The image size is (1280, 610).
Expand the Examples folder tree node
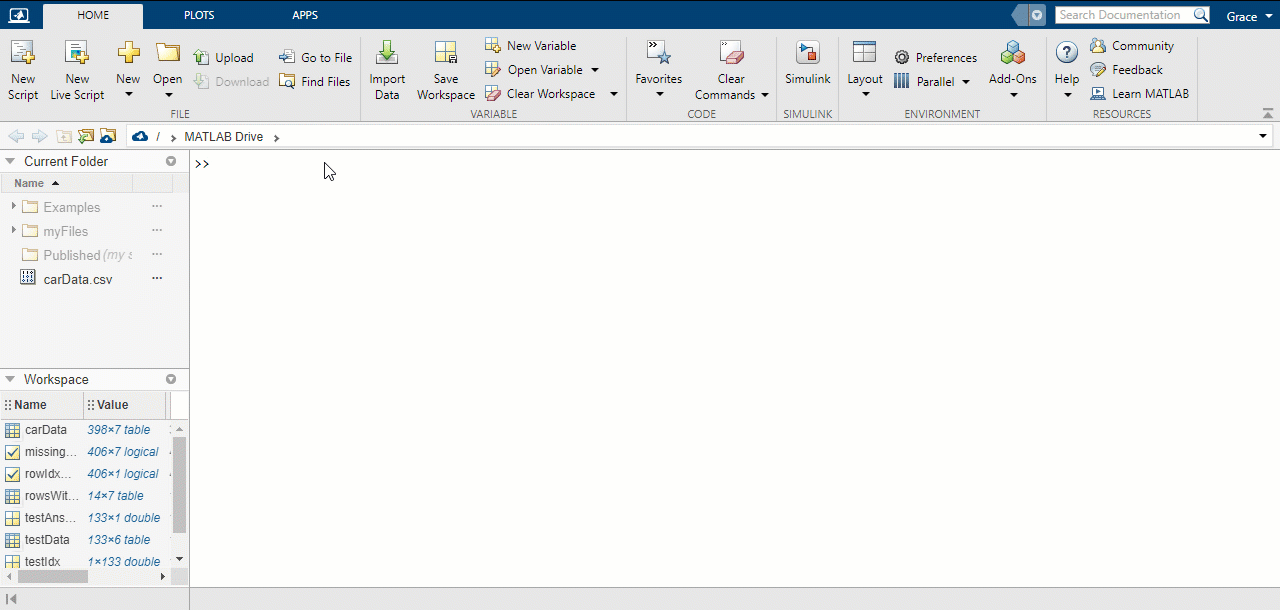pyautogui.click(x=13, y=207)
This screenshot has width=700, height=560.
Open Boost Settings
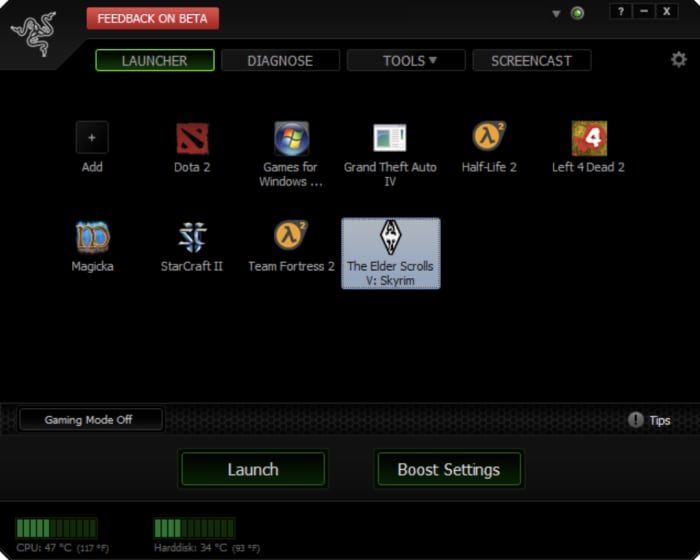tap(448, 469)
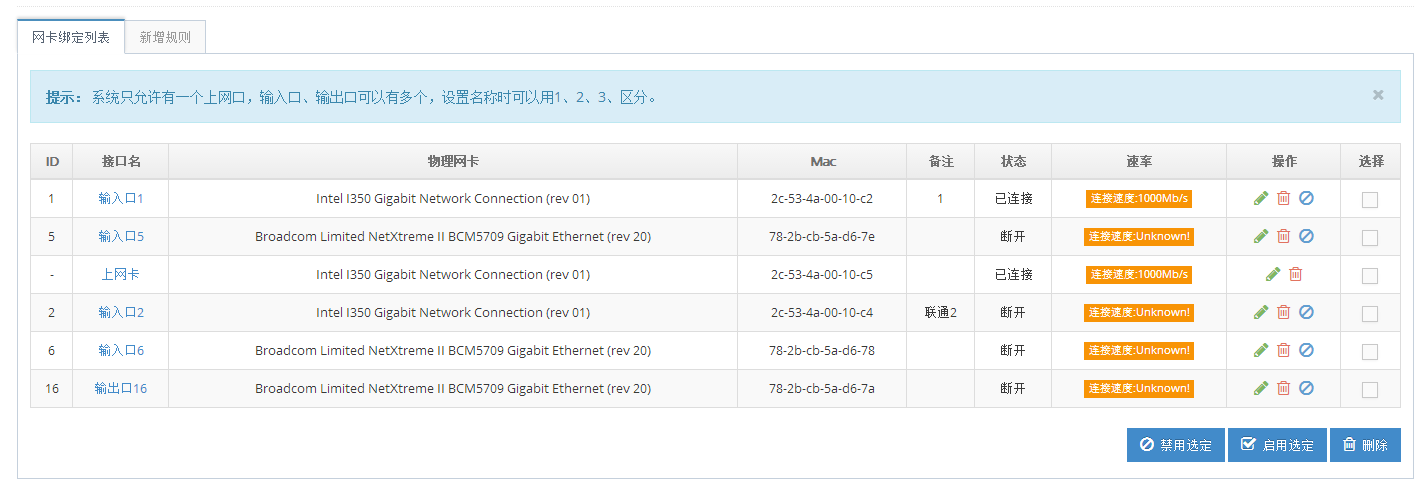Screen dimensions: 1425x483
Task: Check the select box for 输入口1
Action: click(1370, 200)
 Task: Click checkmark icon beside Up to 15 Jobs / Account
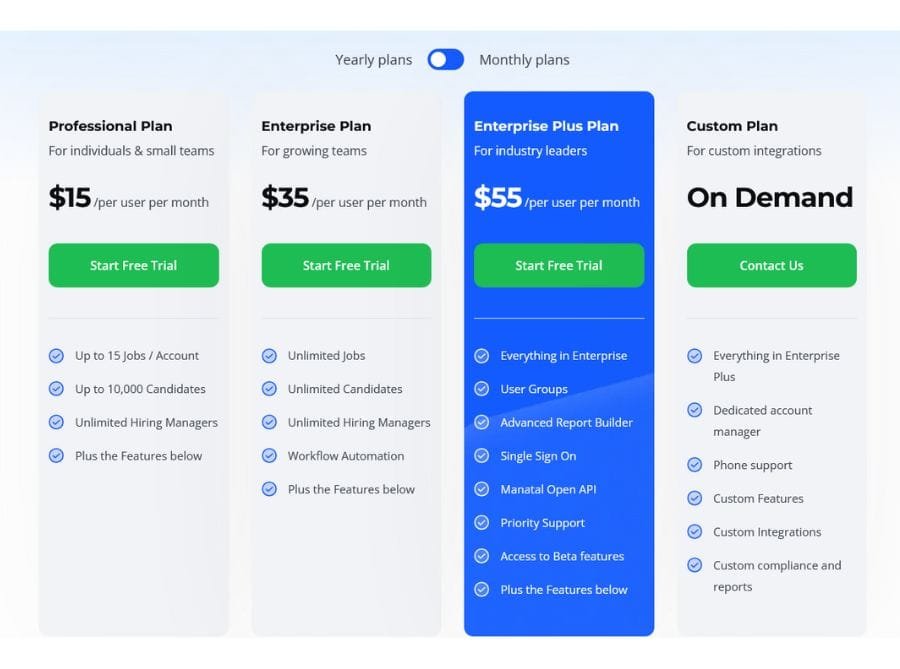[56, 356]
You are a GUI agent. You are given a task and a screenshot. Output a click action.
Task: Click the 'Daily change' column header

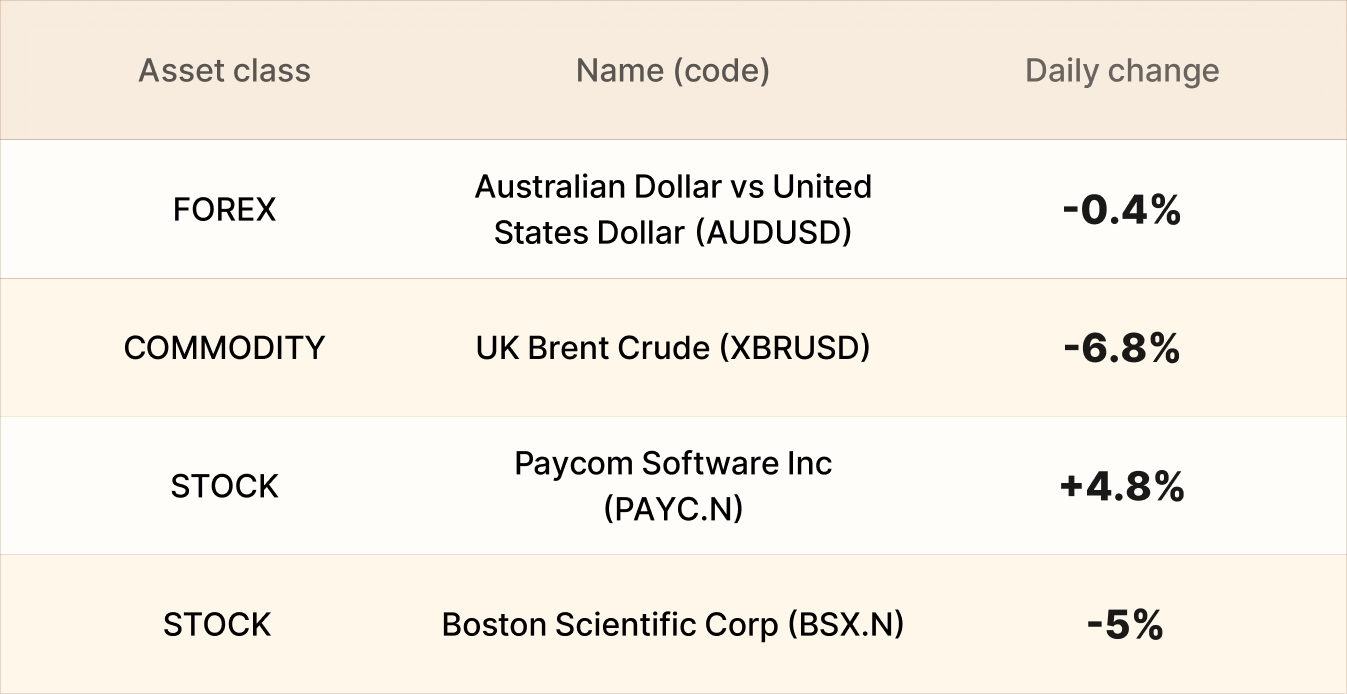pyautogui.click(x=1122, y=71)
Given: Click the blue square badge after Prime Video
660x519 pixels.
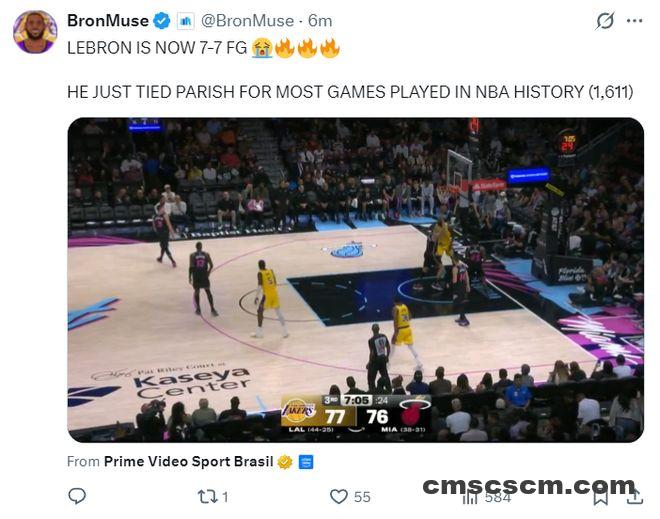Looking at the screenshot, I should (306, 462).
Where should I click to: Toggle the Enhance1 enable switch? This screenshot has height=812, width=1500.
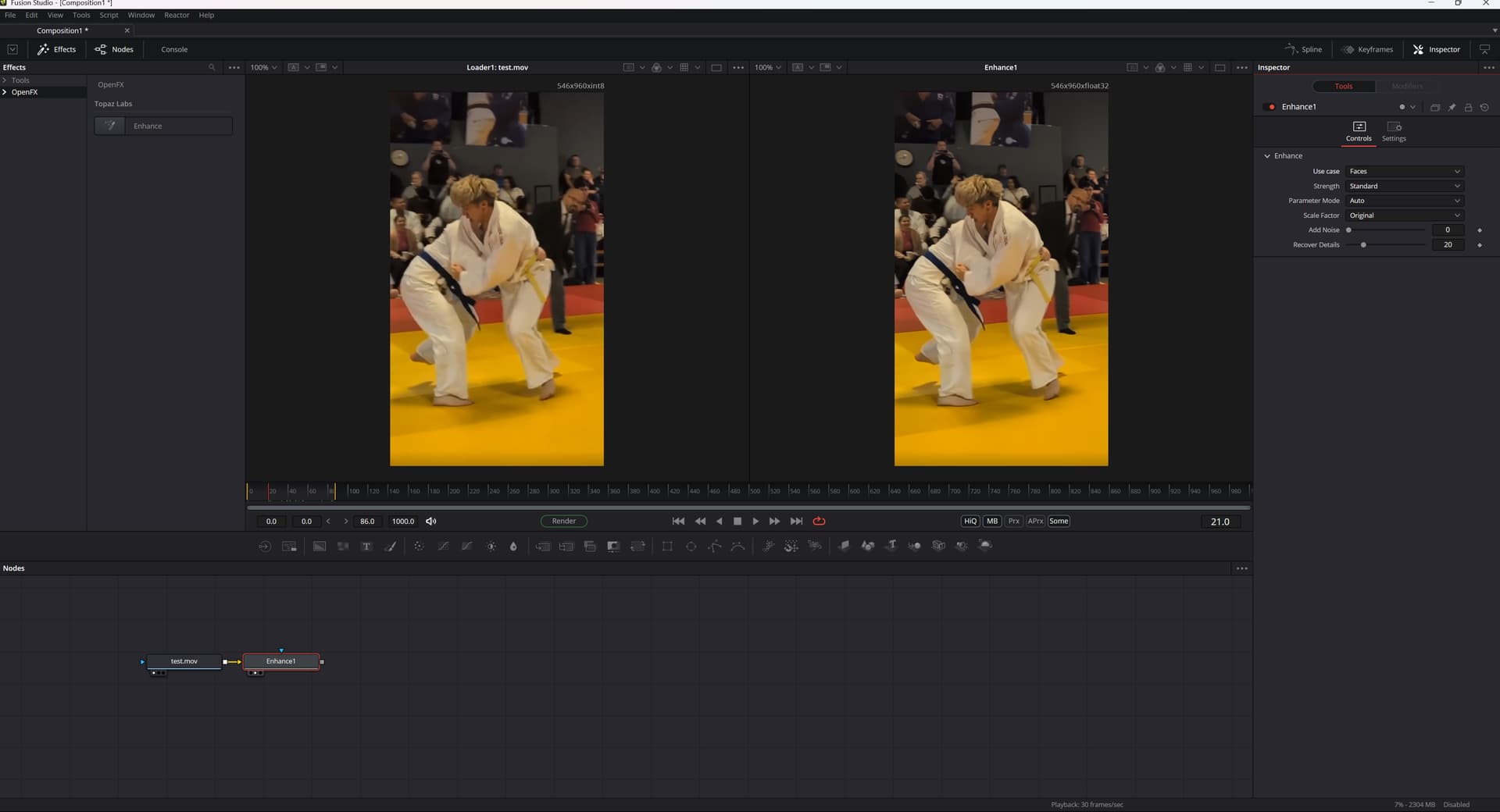point(1270,107)
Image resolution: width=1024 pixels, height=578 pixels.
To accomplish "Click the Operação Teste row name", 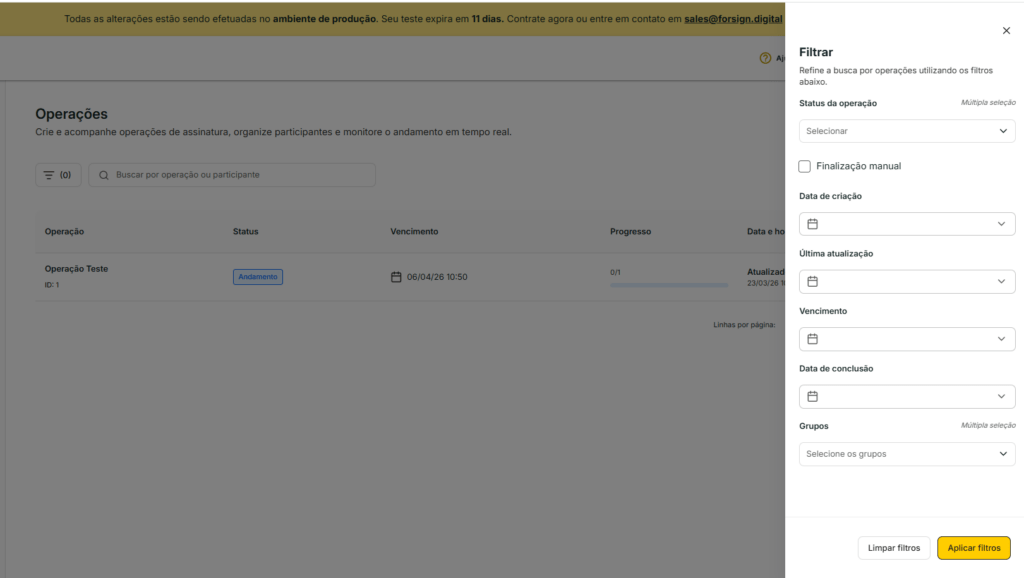I will [x=76, y=269].
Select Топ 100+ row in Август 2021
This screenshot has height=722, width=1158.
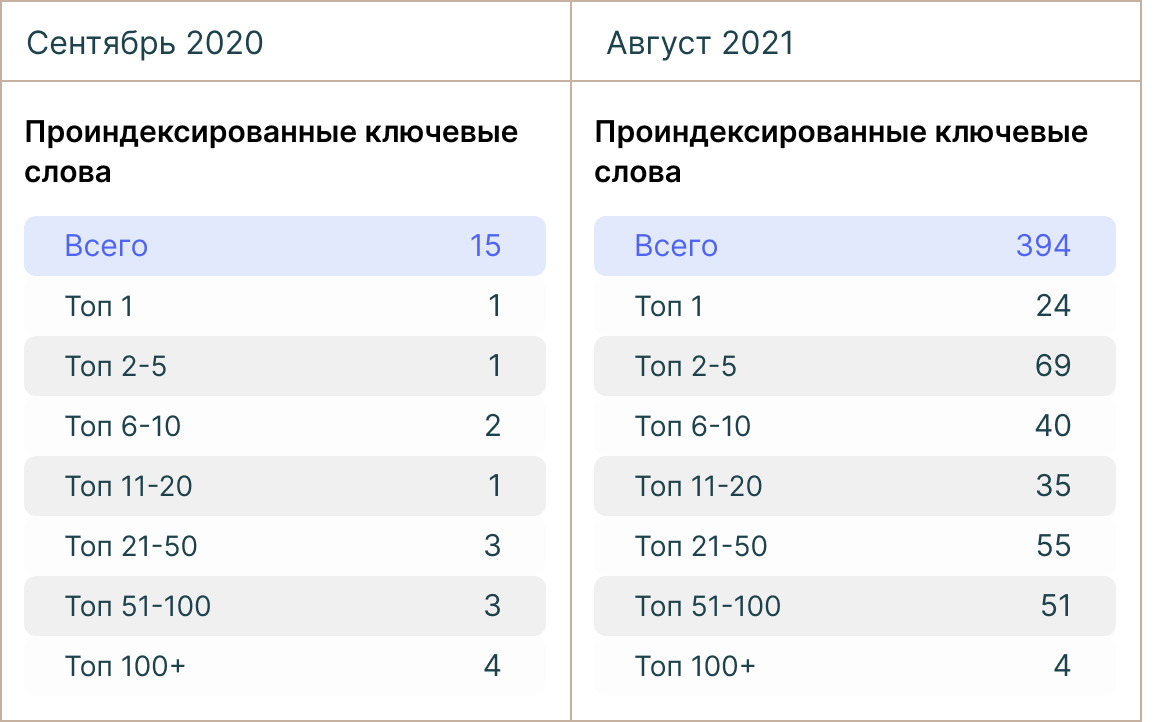854,666
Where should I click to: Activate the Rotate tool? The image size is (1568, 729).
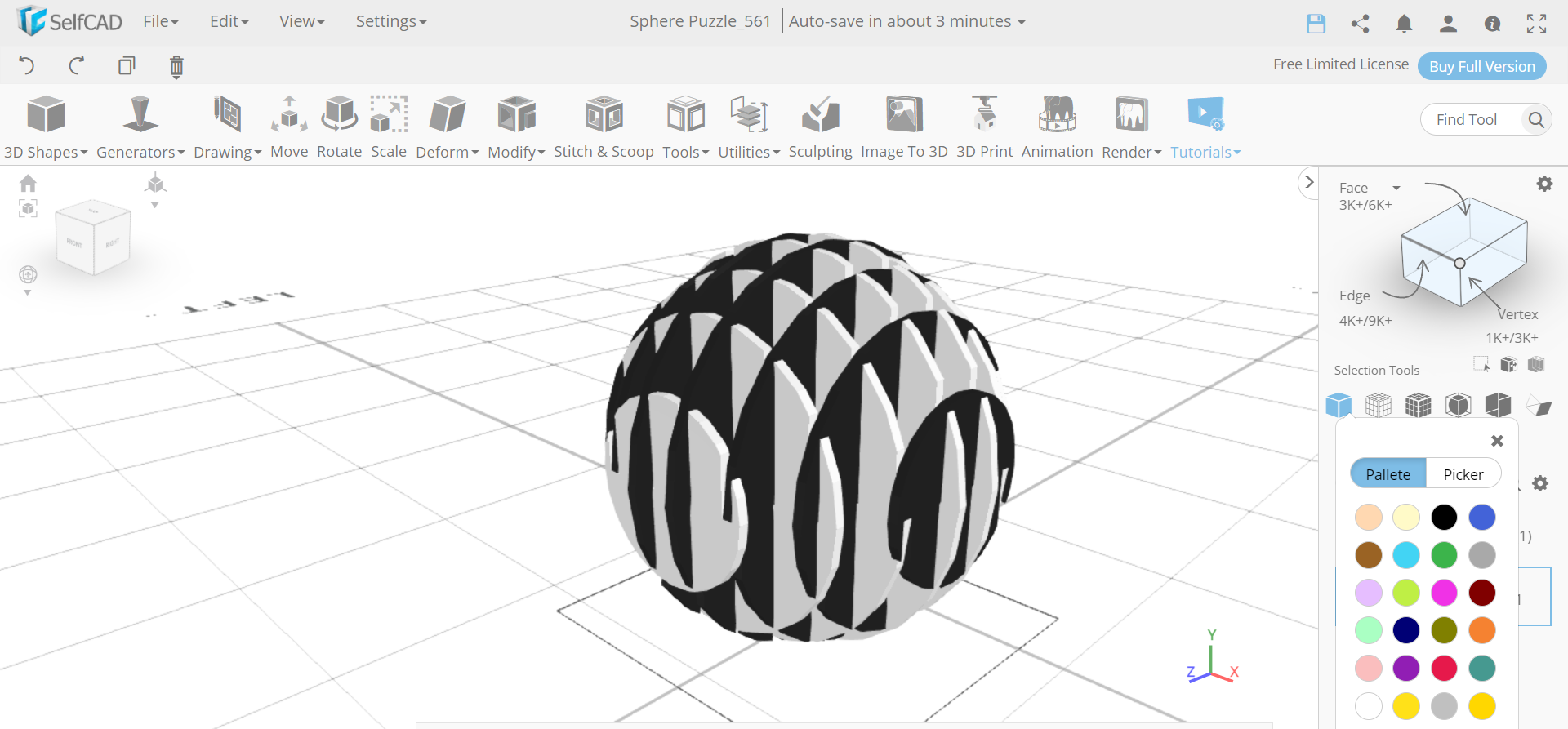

What is required:
Everything from the line that contains "This screenshot has height=722, width=1158." to the final line of the data is to be duplicated exactly, both ends included, except the pictures.

Response box:
This screenshot has height=722, width=1158.
854,666
Where should I click to: Activate the Rotate tool? The image size is (1568, 729).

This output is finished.